Sunday, July 13, 2008

More Than One Way to Say It

On the editorial page of my local Sunday paper today I spotted a phrase written in similar fashion by two different writers with two different venues, one national and conservative, the other statewide and liberal. They were both talking about unchecked capitalism and the credit cards used so prevalently by shoppers. Their names are unimportant, but they both see one thing in the same light, one using the phraseology of "the spell of self-involved consumption" and the other wording it "the new worldliness of self-centered materialism." I thought this was a remarkable similarity and underlined them with a pen for Mary to notice as she sat reading and eating her cereal. She seemed only mildly impressed, and I needed to ask her if she was taken with it the same as I was. Apparently she wasn't; all she gave me were a shrug and a grunt.

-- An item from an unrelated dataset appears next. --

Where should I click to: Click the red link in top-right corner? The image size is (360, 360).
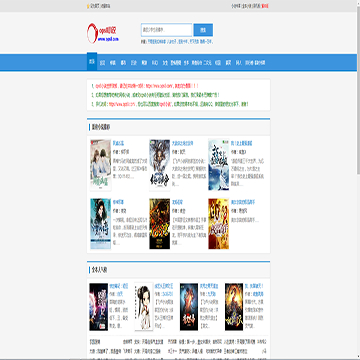(x=265, y=6)

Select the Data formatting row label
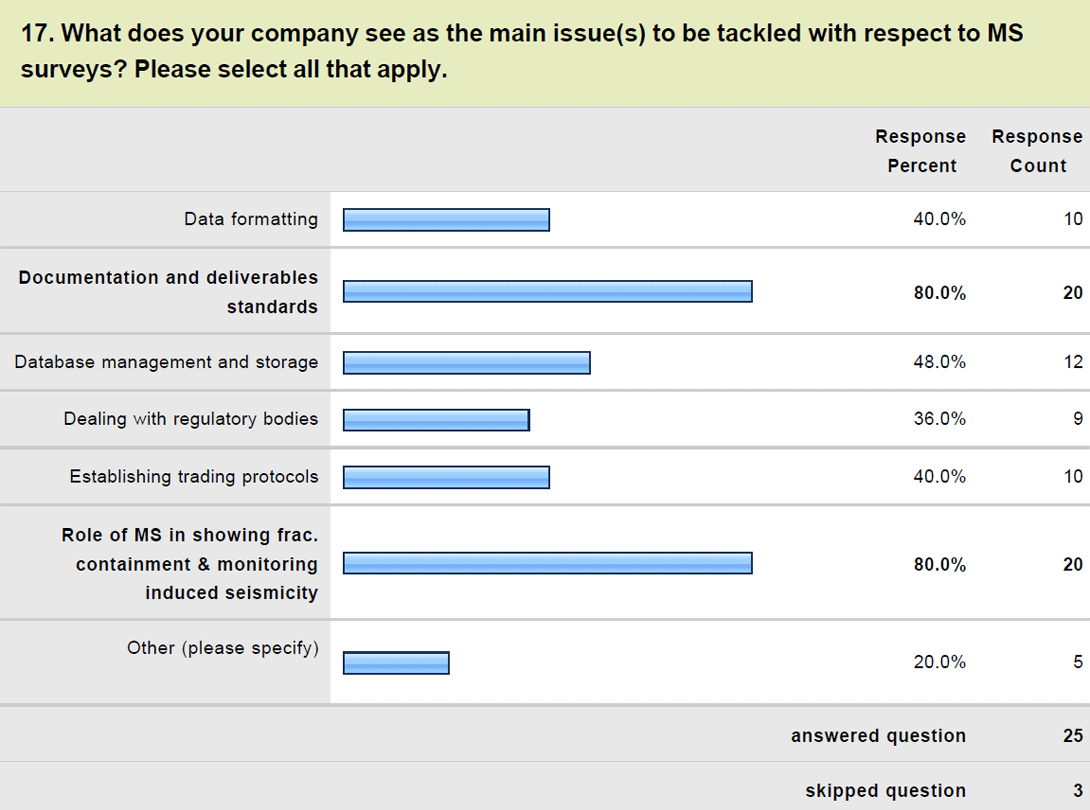[x=251, y=219]
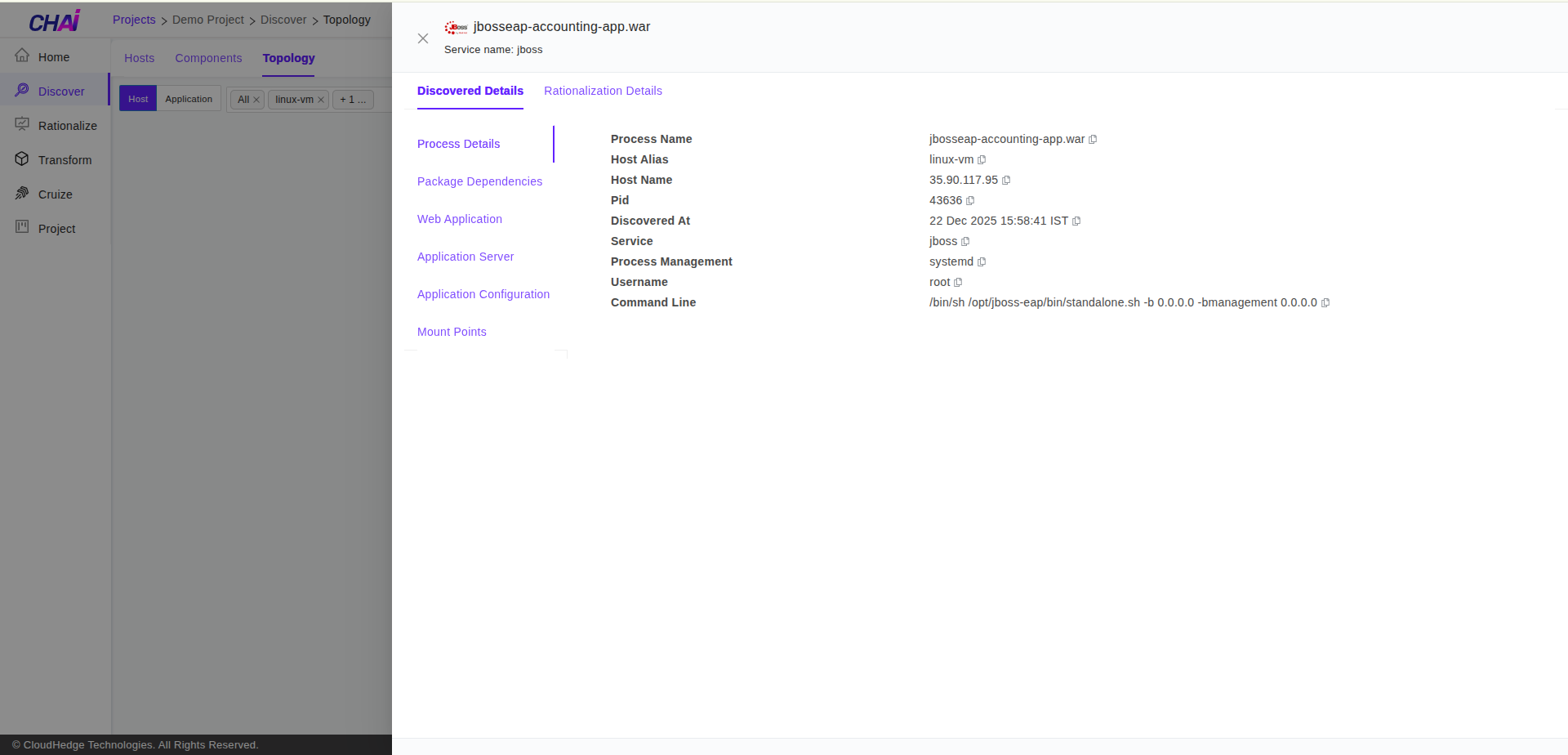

Tomorrow I check in with the doctor for my semi-annual prostate exam. I've been through this procedure several times and can color the language in two different ways: a digital-rectal exam or a well-greased finger up my butt. Either way, I'm correct.

A poem percolates in my brain and has for some time now. It carries the theme of how things get said. Even though it is unfinished, it reads in part:

...where the newsman's words
have been rewritten,
weakly,
and I read them,
wondering,
is this what he meant
and knew to be the truth?

...where the words and style
of the poet
degenerate,
and its message deflates
to comply with standards
set by scolds and quibblers...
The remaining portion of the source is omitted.